Abstract

In the aftermath of several incidents involving private military and security companies (PMSCs) in the wars in Iraq and Afghanistan, many have argued that PMSCs were operating in a ‘legal black hole’ where no law applied. Since then, the use of PMSCs in war zones has continued and—due to new circumstances—evolved. Indeed, States still heavily rely on contractors in wars all around the world and due to a digitalization process PMSCs fulfil an ever-broader range of functions. Despite the clear picture of the private security sector that many believe they have, the term ‘PMSC’ now describes a wide array of private actors with very different profiles. In tandem, a regulation for PMSCs has also been developed in recent years. In 2008, the Montreux Document was signed. This instrument defines how international law applies to the activities of PMSCs when they are operating in an armed conflict zone. Two years later, the International Code of Conduct for Private Security Service Providers was finalized.

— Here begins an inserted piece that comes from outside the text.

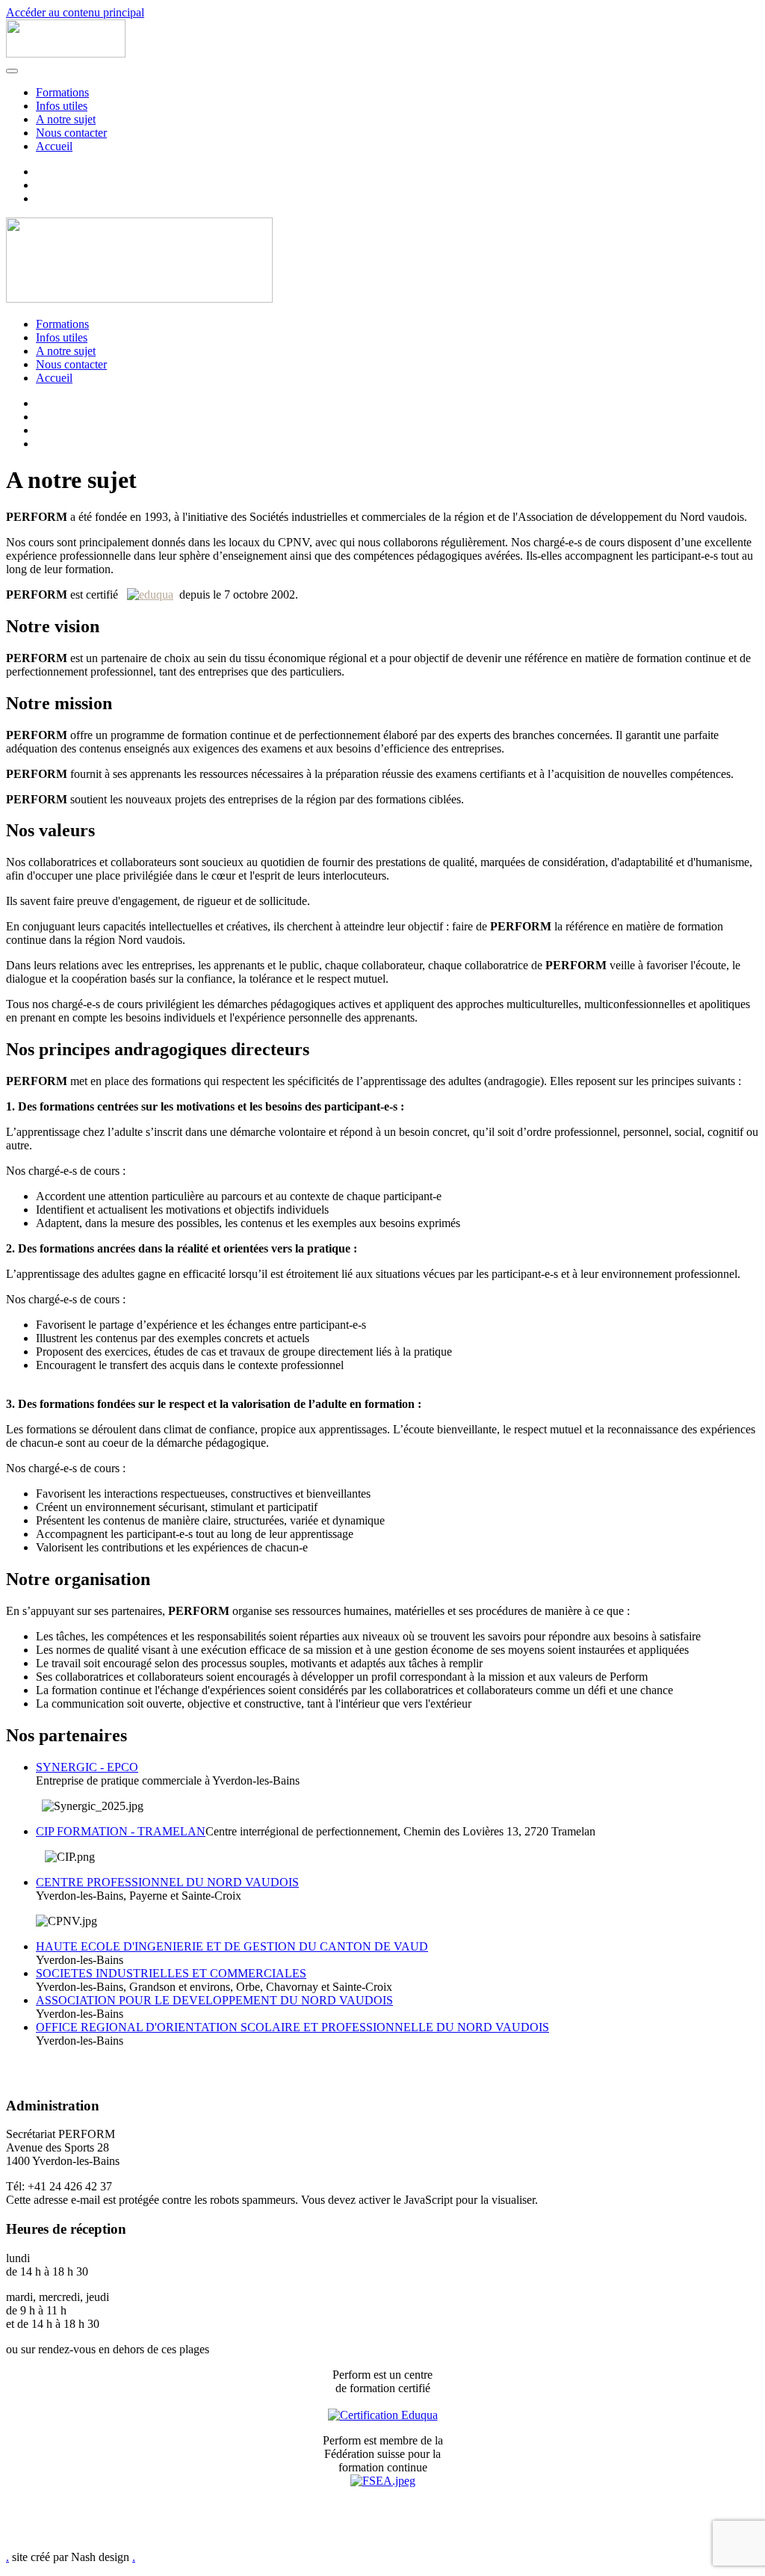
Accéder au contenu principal (75, 12)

At the same time, several countries have passed regulations on the use of PMSCs on their own territory and abroad. This chapter examines and categorizes the existing market, as well as new forms of private security services that have developed in recent years. Furthermore, it analyses how international humanitarian law can and should be applied to the different types of services offered. Finally, it provides an overview of the existing international initiatives aimed at regulating PMSCs and briefly examines, in this respect, different examples of national regulation.